[EXERCISE GOAL]
Rewrite the rows from the line containing "Hide the Background copy layer" down through the line containing "(x=238, y=52)", replacing "Vegetable Salad" with "Fruit Salad" and leaving everything else unchanged.

[DATA FOR THE TASK]
○ ○ ○

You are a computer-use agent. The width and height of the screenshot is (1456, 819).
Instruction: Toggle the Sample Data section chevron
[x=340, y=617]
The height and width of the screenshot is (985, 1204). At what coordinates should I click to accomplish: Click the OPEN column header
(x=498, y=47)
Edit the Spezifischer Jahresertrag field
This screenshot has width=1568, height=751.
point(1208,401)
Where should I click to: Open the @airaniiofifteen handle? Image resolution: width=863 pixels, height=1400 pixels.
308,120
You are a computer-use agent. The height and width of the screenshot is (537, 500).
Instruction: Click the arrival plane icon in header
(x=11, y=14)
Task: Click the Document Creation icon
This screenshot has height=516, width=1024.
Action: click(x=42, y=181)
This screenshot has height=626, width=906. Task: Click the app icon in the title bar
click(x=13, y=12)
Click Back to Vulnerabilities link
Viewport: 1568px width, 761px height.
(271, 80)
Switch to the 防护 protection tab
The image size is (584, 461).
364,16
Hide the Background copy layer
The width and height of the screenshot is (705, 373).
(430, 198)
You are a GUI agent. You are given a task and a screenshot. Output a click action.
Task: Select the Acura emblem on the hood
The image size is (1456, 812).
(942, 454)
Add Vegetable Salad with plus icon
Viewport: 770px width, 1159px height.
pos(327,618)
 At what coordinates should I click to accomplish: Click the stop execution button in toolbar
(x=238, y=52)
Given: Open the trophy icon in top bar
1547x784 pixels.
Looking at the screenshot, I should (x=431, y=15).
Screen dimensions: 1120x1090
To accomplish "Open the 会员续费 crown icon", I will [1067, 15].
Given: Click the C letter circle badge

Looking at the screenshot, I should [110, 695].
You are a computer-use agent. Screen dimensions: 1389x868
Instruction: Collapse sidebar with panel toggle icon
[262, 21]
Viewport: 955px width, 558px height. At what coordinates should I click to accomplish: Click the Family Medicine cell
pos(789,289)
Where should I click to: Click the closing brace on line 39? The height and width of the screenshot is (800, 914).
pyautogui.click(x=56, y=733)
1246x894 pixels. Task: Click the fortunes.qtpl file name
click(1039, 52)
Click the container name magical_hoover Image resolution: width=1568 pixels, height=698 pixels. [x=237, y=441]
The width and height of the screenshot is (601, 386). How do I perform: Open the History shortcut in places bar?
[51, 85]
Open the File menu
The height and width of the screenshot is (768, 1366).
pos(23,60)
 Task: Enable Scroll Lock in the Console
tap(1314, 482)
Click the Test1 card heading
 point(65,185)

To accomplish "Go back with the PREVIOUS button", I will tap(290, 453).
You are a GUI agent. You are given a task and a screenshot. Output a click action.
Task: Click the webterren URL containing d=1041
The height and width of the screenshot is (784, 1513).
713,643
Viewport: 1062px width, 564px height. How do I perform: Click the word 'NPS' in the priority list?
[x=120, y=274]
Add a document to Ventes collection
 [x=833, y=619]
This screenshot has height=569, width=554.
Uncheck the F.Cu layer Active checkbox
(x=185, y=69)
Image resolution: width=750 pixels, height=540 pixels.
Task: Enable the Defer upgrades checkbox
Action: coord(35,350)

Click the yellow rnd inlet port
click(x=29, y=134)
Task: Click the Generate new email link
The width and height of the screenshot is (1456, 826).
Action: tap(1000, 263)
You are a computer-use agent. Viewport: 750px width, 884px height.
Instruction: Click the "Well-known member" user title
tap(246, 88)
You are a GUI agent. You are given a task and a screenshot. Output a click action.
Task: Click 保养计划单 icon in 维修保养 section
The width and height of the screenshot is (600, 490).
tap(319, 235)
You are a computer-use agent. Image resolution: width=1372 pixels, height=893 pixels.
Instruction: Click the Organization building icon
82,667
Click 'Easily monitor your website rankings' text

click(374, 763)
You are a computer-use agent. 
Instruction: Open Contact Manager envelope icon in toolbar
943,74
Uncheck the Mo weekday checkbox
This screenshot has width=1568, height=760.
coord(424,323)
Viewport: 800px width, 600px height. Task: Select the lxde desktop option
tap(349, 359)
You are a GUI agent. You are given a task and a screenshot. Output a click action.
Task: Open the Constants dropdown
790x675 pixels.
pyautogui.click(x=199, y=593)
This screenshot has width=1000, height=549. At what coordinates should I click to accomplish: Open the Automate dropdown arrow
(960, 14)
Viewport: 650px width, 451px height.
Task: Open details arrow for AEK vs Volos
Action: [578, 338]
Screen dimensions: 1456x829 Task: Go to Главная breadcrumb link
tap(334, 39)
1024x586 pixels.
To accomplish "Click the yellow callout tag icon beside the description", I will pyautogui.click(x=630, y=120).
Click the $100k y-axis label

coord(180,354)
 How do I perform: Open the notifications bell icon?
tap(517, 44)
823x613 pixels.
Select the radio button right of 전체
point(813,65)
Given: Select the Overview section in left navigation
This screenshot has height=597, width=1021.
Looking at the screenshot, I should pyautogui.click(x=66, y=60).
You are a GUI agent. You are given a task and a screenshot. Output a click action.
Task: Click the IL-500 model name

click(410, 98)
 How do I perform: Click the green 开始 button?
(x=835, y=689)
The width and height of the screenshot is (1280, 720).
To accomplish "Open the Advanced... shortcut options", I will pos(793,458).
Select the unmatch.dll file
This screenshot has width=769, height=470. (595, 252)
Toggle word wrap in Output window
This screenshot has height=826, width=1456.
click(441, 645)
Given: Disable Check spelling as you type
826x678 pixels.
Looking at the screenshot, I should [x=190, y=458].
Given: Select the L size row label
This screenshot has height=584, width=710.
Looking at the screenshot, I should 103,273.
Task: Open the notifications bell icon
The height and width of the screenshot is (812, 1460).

○ ○ ○

[WORKED SOLUTION]
Hide the Background copy layer
The width and height of the screenshot is (705, 373).
(430, 198)
You are a GUI agent. You are given a task and a screenshot. Output a click action.
Task: Select the Acura emblem on the hood
The image size is (1456, 812).
(942, 454)
Add Fruit Salad with plus icon
Viewport: 770px width, 1159px height.
pos(327,618)
 At what coordinates should I click to accomplish: Click the stop execution button in toolbar
(x=238, y=52)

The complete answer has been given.